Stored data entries
* * *

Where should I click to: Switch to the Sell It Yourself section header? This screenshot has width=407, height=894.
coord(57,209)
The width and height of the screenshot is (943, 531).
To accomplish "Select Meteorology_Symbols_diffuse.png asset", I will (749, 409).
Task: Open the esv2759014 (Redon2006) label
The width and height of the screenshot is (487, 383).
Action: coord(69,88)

* * *

→ **What is needed**
Beginning at the line that holds "The width and height of the screenshot is (943, 531).", copy every line through the end of the entries exactly as given, and only those lines.

→ **Result**
The width and height of the screenshot is (943, 531).
To accomplish "Select Meteorology_Symbols_diffuse.png asset", I will (749, 409).
Task: Open the esv2759014 (Redon2006) label
The width and height of the screenshot is (487, 383).
Action: coord(69,88)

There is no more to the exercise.